Change in Fund Manager

Behind every high-performing fund is an experienced and professional fund manager.

If a fund has been able to consistently provide significant returns to us, then most of the credits can be attributed to its fund manager.

The exit of such a high-potential fund manager can create a void hard to fill. This can even lead to exits by fund investors who trusted the fund manager.

In such cases, AMCs can resort to merging the fund with another fund that has already won the investor’s confidence.

Similar Schemes

As stated earlier, this is one of the prominent reasons for mutual fund mergers. The AMCs may merge scheme that has similar investment objective or invests in similar kind of underlying assets.

This not only eliminates confusion on the part of the investors but can also help save significant costs for the AMC.

What We Should Do in Case of Mutual Fund Merger?

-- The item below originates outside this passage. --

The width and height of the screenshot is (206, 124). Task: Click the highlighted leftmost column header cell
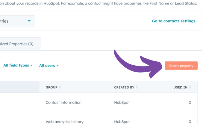click(x=19, y=87)
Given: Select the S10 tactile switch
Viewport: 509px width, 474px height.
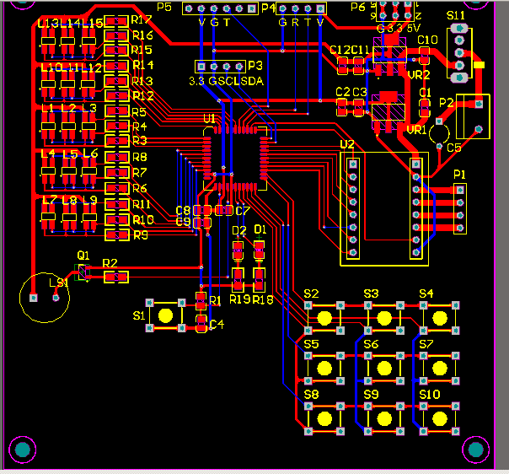Looking at the screenshot, I should click(438, 418).
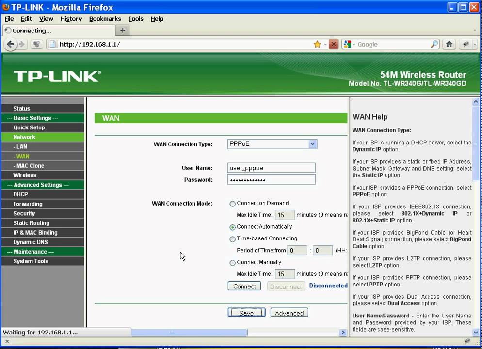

There’s nothing to panic about if our fund is getting merged with another fund. Following are some of the things we should take care of whenever a mutual fund merger happens:

  • Identify the Reason for Merger: If the merger is happening, we need to identify the reason for the merger. This will directly impact our future course of action. 
  • Read the Unitholder Circular: We should read the unitholder circular carefully in order to determine whether the new / transferee scheme aligns with our investment goals.
  • Research About the New Fund: What’s the category of the new fund? What are the underlying assets where the fund is investing? How was the historical performance of the fund? What is its AUM? We should conduct in-depth research on the new fund and also about changes in the asset allocations that will follow.
  • Get Information About the New Fund Manager: As the fund has merged with another one, therefore, it is highly likely that the existing fund manager might not continue. Therefore, we should try to obtain information about the experience and expertise of the new fund manager.
  • Analyze the Mandate of the New Fund: We should try to understand the new fund’s strategy, achievements, and investment philosophy. This will give us a sense of direction of where our investments are heading.
  • Understand If There Are Any Tax Consequences: What are the potential tax consequences of the fund merger on us as well as on the fund’s assets?
  • Check Out the Fees and Charges for the New Fund: What is the expense ratio of the new fund? It is important to determine it as it will directly impact our returns. If the charges are higher, then we should determine whether the consequent returns are also higher.
  • Stay Updated About SEBI Announcements: Is there any announcement from SEBI in relation to the merging fund? What are SEBI’s views and directions for fund investors? What are experts saying? We should keep a note of all these things to make an informed decision.

In a Nutshell

While mutual fund investments are relatively safer, we should still proceed with caution. In case of a merger, we are provided a 30 days period to decide on our investments. Further, exiting does not attract exit load as well.

However, it can attract capital gains tax in case we decide to sell off our investments. But in most cases, there is nothing to panic about and with some research and analysis, we can easily make informed investment decisions.

Koshex is an online investment platform that allows investors to invest in mutual funds, fixed deposits, digital gold, and smart deposits.

It helps us automate our savings and investments to achieve our financial goals. Further, with hyper-personalized insights, Koshex helps us make better investment decisions.

It’s time we make better choices for investment and walk towards the path to achieve our financial goals with Koshex.

Frequently Asked Questions

Q: Whether mutual fund merger is profitable for the investors?

A: It varies across each case. If the fund that is getting merged with another fund is underperforming, then a mutual fund merger can be a profitable option as it can enhance the performance of the fund.

Q: Does the fund manager change due to the mutual fund merger?

A: Yes. It is most likely that the fund manager will change due to the mutual fund merger and it will be managed by the fund manager of the surviving fund.